**** ENTRIES SUPPLIED ****

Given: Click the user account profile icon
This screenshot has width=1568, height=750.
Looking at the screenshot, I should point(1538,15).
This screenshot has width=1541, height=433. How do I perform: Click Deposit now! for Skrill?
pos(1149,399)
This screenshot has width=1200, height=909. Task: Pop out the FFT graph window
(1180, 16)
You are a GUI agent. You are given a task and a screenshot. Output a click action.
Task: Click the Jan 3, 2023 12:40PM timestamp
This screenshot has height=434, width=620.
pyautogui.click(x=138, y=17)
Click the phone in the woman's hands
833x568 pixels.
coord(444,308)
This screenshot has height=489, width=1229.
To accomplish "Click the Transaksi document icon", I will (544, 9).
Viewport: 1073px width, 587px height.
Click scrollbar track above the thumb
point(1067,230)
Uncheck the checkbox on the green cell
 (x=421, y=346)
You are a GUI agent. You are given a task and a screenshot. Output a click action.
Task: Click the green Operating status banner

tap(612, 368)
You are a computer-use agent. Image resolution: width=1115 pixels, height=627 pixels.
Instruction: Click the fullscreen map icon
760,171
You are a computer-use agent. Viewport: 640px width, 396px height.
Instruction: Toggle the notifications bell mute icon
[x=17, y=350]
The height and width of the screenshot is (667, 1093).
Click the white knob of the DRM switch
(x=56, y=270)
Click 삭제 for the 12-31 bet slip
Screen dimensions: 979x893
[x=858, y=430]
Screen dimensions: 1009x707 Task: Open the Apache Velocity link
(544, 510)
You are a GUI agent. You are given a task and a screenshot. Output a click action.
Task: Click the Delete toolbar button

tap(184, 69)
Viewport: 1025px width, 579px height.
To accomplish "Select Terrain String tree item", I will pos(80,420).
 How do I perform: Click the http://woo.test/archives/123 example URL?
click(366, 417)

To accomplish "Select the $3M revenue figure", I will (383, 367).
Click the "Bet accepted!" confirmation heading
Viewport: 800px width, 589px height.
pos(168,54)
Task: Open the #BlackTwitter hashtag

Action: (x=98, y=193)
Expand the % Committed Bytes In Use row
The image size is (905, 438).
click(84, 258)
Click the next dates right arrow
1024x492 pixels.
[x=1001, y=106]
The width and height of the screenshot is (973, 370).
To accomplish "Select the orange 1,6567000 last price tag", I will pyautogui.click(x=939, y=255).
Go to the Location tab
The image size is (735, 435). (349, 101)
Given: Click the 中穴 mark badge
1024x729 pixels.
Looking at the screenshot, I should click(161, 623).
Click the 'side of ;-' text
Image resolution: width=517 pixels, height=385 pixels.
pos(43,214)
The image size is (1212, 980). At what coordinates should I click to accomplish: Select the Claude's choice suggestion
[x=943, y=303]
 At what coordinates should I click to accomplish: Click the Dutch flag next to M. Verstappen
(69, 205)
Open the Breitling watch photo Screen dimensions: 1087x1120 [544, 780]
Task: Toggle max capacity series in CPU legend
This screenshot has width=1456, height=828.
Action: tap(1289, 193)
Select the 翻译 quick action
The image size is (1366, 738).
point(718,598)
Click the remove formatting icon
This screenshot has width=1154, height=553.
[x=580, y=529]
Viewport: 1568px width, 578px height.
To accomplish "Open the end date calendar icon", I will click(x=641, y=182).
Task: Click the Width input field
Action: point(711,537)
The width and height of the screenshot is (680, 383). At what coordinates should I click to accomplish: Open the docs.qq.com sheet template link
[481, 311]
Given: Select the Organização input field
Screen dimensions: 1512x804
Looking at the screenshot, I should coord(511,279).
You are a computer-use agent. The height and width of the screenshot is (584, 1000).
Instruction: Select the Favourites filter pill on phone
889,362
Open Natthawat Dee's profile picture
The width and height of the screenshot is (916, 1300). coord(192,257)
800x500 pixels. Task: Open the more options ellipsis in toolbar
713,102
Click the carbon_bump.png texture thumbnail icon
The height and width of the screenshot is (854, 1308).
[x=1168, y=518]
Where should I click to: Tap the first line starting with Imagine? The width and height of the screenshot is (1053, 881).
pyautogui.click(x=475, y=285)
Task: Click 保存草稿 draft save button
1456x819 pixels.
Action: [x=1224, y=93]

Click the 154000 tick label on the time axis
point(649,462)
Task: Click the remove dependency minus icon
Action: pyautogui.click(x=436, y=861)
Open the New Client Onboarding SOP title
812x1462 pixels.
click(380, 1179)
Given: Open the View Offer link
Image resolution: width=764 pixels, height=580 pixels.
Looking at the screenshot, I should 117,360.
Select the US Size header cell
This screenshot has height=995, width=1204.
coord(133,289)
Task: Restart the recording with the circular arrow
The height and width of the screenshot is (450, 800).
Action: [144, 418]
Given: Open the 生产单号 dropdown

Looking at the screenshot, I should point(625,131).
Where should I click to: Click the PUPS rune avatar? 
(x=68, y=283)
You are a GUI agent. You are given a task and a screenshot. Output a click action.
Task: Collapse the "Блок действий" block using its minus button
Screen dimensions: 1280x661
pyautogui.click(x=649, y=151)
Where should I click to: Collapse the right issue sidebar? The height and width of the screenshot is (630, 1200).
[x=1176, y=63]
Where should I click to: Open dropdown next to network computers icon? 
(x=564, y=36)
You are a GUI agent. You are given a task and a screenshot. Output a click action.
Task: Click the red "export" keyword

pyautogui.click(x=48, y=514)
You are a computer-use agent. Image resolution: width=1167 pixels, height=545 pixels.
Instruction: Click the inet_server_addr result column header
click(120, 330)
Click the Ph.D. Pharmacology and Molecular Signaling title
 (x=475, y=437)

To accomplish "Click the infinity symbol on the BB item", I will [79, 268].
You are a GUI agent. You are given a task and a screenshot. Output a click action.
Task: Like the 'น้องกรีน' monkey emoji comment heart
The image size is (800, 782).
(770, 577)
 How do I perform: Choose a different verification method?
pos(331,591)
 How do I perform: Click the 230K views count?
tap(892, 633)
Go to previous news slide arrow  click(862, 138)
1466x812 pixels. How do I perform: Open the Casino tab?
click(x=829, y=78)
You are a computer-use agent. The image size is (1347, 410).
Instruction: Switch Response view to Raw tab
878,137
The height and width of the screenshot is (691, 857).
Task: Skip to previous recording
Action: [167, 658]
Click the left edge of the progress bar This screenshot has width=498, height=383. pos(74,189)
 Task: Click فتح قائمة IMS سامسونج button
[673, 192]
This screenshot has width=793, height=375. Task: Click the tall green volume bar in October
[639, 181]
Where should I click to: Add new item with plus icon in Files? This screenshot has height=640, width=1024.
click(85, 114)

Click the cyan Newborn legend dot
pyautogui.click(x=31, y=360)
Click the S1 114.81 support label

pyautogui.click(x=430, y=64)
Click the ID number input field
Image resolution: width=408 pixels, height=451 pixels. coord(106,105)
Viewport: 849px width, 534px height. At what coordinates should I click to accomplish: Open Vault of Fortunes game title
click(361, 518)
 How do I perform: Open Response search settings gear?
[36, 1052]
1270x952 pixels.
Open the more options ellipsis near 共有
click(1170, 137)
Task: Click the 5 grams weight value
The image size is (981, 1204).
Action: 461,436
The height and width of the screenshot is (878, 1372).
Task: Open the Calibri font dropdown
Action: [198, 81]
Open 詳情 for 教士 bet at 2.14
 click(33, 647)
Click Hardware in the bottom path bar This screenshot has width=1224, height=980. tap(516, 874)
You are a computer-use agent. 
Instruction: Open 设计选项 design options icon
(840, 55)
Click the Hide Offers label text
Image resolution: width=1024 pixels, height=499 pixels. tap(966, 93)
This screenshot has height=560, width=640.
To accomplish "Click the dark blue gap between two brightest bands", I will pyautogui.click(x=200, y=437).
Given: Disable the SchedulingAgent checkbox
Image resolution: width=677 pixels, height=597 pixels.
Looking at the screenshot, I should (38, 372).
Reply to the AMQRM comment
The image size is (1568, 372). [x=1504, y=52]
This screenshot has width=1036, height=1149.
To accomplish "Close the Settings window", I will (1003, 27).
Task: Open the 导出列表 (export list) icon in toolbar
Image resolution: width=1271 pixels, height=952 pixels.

****

HOW TO COMPLETE THIS TASK:
Supply the count of lines in the entries that contain the word "arrow", and nothing besides.

RESPONSE TO THIS EXERCISE:
3